The Melbourne Cup was the race that stopped the nation on Tuesday 4 November 2025, but the safest bet on the day was that the Reserve Bank of Australia would hold the cash rate at 3.60%. In betting terms, the odds that the cash rate would remain unchanged at the RBA’s November meeting shortened dramatically after the release of inflation data that came in above forecasts.
This raises the question, does rising inflation bring an end to the RBA’s current interest rate easing cycle?
Inflation surprise sets up an RBA decision that wasn’t surprising at all
Australia’s monthly consumer price index indicator rose to 3.5% across the year to 30 September 2025, up from 3.0% in August and higher than the 3.1% forecast. Driven by rising housing and transport costs, this marked the highest CPI figure since July 2024.
Given back-to-back months of the CPI Indicator increasing above expectations, it was not a shock that Australia’s underlying inflation for the September 2025 quarter also exceeded market expectations. Underlying inflation for the 12 months to 30 September was 3.0%, above the 2.7% forecast and the 2.7% reported in the prior quarter. This marks the first time that underlying inflation has increased on the prior quarter since December 2022.
These inflation figures were surprising to most and paved the way for a decision that was not surprising at all – the RBA leaving the cash rate unchanged at 3.60% off the back of their 4 November 2025 Board meeting.
When our economic update from just over a month ago was published, three of the big four banks were sticking with their tip of a 25 basis point cut in November. At the time, NAB was the lone member of the ‘big four’ to have revised their forecast, anticipating there would be no cut to the cash rate until May 2026. This is where their prediction remains, albeit noting a cut may occur sooner.
In the four weeks that followed, each of the big four banks, broadly, moved onto the same page, tipping that any further easing in the current cycle would not occur in 2025, if at all.
Westpac tips two further cuts in this cycle, occurring in May and August 2026. ANZ believes the RBA will act sooner, with one final cut in this easing cycle to occur in February 2026 at the earliest. Commonwealth Bank initially shared the view that ANZ currently holds, but has since revised its forecast from a February 2026 rate cut to now anticipating no additional cuts in this cycle.
What conditions would lead to further easing?
The predictions of the big four banks have not been this varied since the commencement of the current easing cycle. So, what would it take for the RBA to cut rates further?
Firstly, inflation would need to moderate, with both the CPI Indicator needing to return to the RBA’s target band of 2% to 3% and underlying inflation also trending downward.
The CPI Indicator is expected to moderate over the remainder of 2025, with a 2.5% forecast across the year to December 2025. This would place CPI inflation in the middle of the RBA’s target range, but it is worth noting that the previous two readings have come in higher than anticipated.
Underlying inflation is forecast to follow a similar trajectory, with the September 2025 quarter’s unexpected increase being treated as an isolated event. Trading Economics’ December 2025 quarter forecast is for underlying inflation to sit at 2.3% to round out the year.

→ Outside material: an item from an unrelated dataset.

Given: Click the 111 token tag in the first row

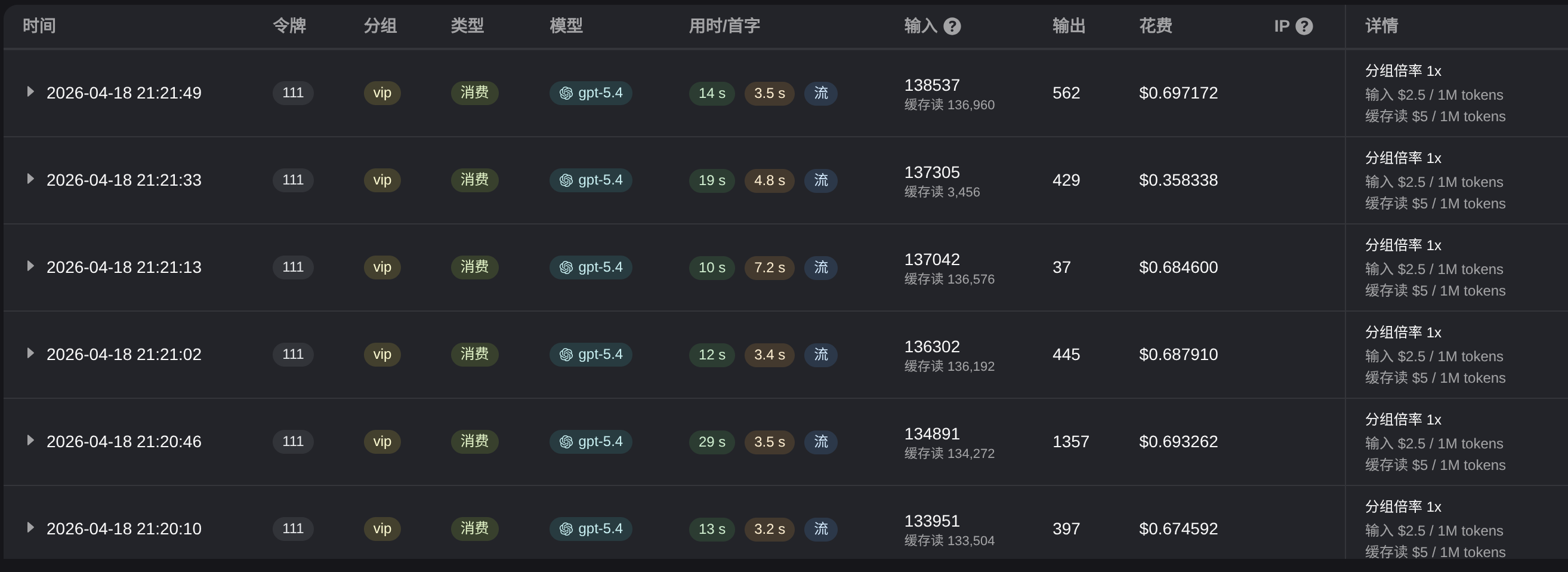Looking at the screenshot, I should pyautogui.click(x=293, y=93).
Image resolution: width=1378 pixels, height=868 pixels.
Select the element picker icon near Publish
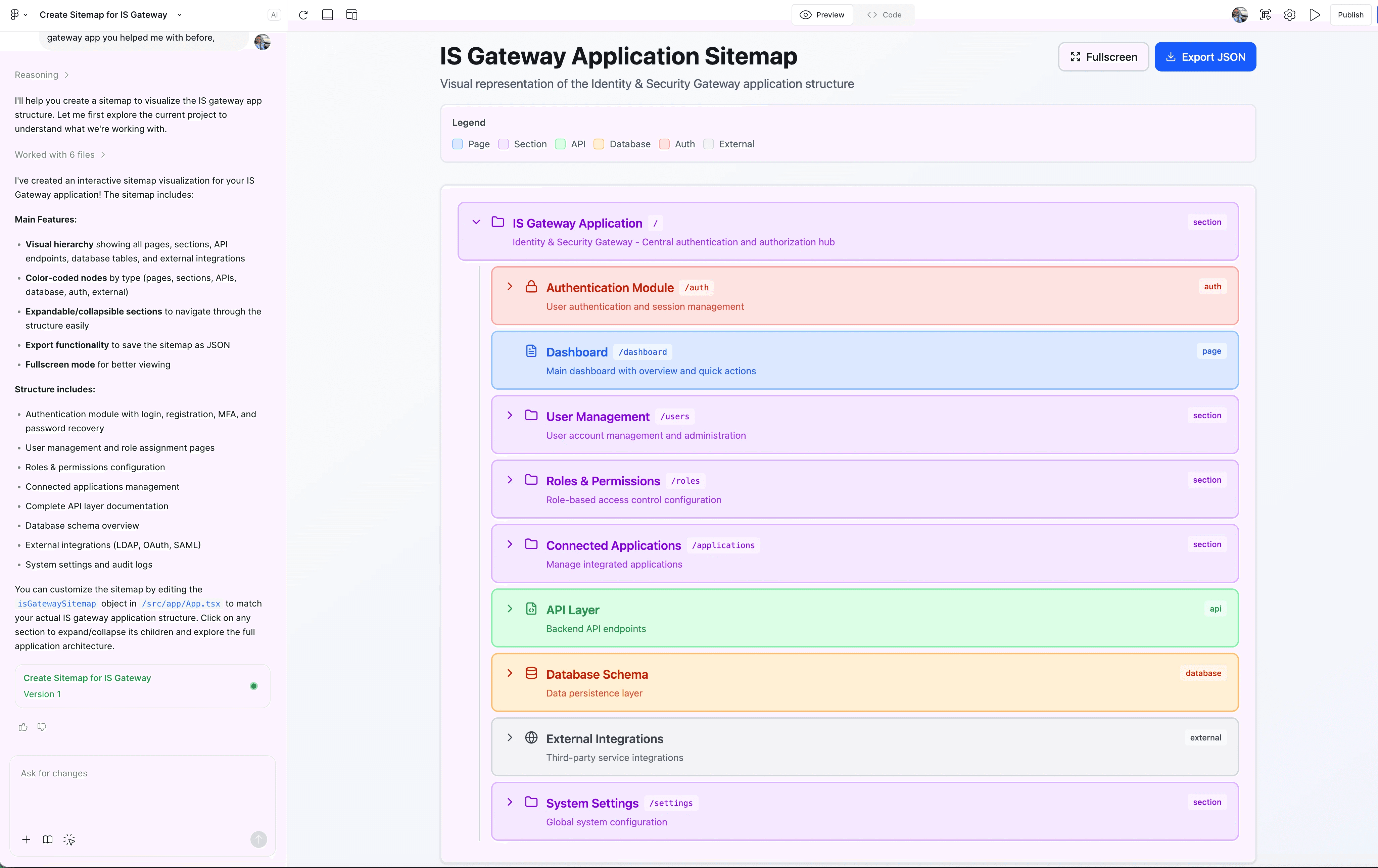(1265, 14)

However, the RBA’s forecast varies. While the RBA notes that some of the increase in underlying inflation in the September quarter was a result of temporary factors, the Board has underlying inflation rising above 3.0% in coming quarters. This modelling also relies on a technical assumption of one or more rate cuts in 2026.
Secondly, if inflation were to continue to sit at levels uncomfortable to the RBA, Australia’s unemployment rate would also likely need to rise significantly to facilitate further monetary policy easing. A rate cut in this situation would act to stimulate investment and consumption, thereby leading to job creation.
Australia’s unemployment rate increased to 4.5% in September from 4.3% in August 2025. Like both inflationary figures, the unemployment rate came in above expectations. It marks the highest jobless rate since November 2021 and the highest number of unemployed people since October 2021.
Unemployment is expected to decrease over coming months to finish the year at 4.2%, meaning it’s unlikely this indicator in isolation will force the RBA into reducing the cash rate in the foreseeable future.
Ultimately, should inflation forecasts prove correct, it is more likely than not that the easing cycle will continue in 2026, with at least one further cash rate cut. However, as recent data has indicated, inflation forecasts, like form guides, are far from perfect predictors.